Enfin, le principe de réversibilité : il s'agit de la possibilité de mettre fin à des projets, de changer de prestataire, sans se retrouver de fait pris dans une chaîne de dépendances sur laquelle nous n'avons plus de pouvoir.
Pour ma part, je n'aime pas recourir au concept de l'alignement des intérêts des parties prenantes. Cette notion est subjective et fluctuante dans le temps. L'on ne peut par conséquent pas baser une stratégie de souveraineté numérique sur un alignement ponctuel des intérêts.
Enfin, il me semble que la souveraineté numérique n'est pas un sujet de texte : ce sujet est avant tout présent dans les têtes. Certains porteurs de projets au sein de l'État font part d'une forme de fatalisme et de résignation.

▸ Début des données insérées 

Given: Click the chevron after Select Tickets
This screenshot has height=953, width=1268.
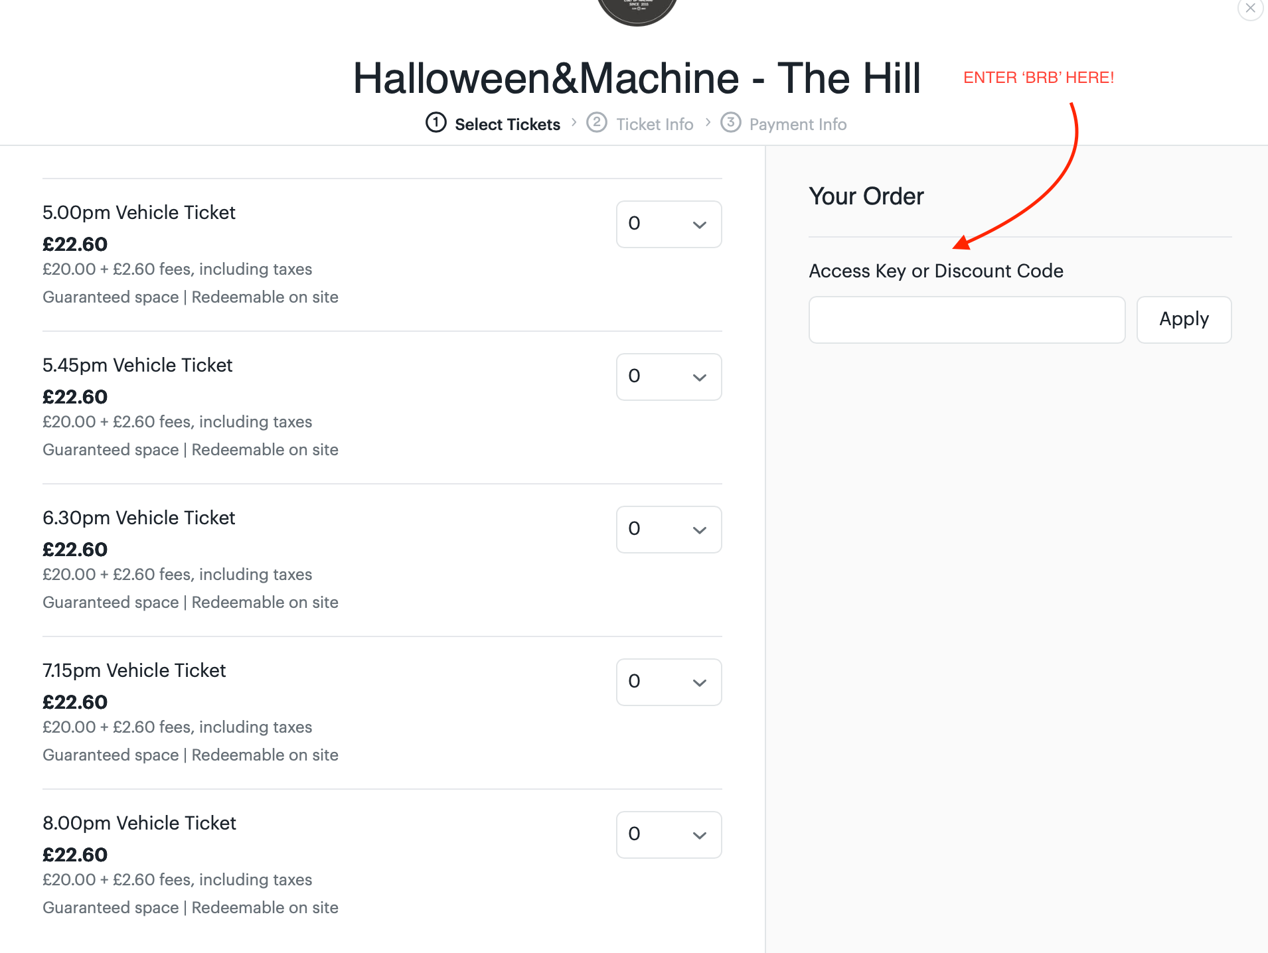Looking at the screenshot, I should 574,123.
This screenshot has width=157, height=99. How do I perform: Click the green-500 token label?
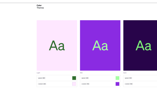click(x=128, y=78)
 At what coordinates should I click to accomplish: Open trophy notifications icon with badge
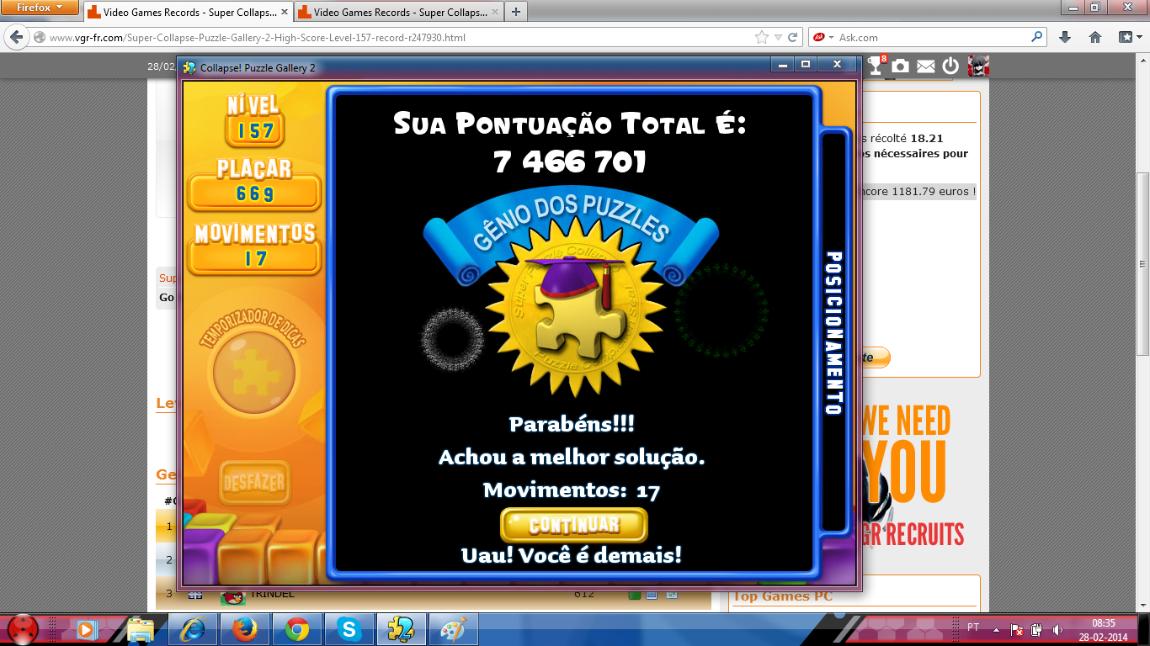876,66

Ils tendent à considérer que le corpus de textes et de réglementations en vigueur – le code des marchés publics, notamment – se focalise uniquement sur la concurrence et briderait ainsi la prise en compte de tout autre enjeu, notamment économique ou d'influence. Je combats au quotidien cette posture. La souveraineté numérique suppose de responsabiliser collectivement les acteurs, afin de donner corps aux trois concepts de liberté, de maîtrise et de réversibilité qui sont au cœur de l'intérêt de l'État.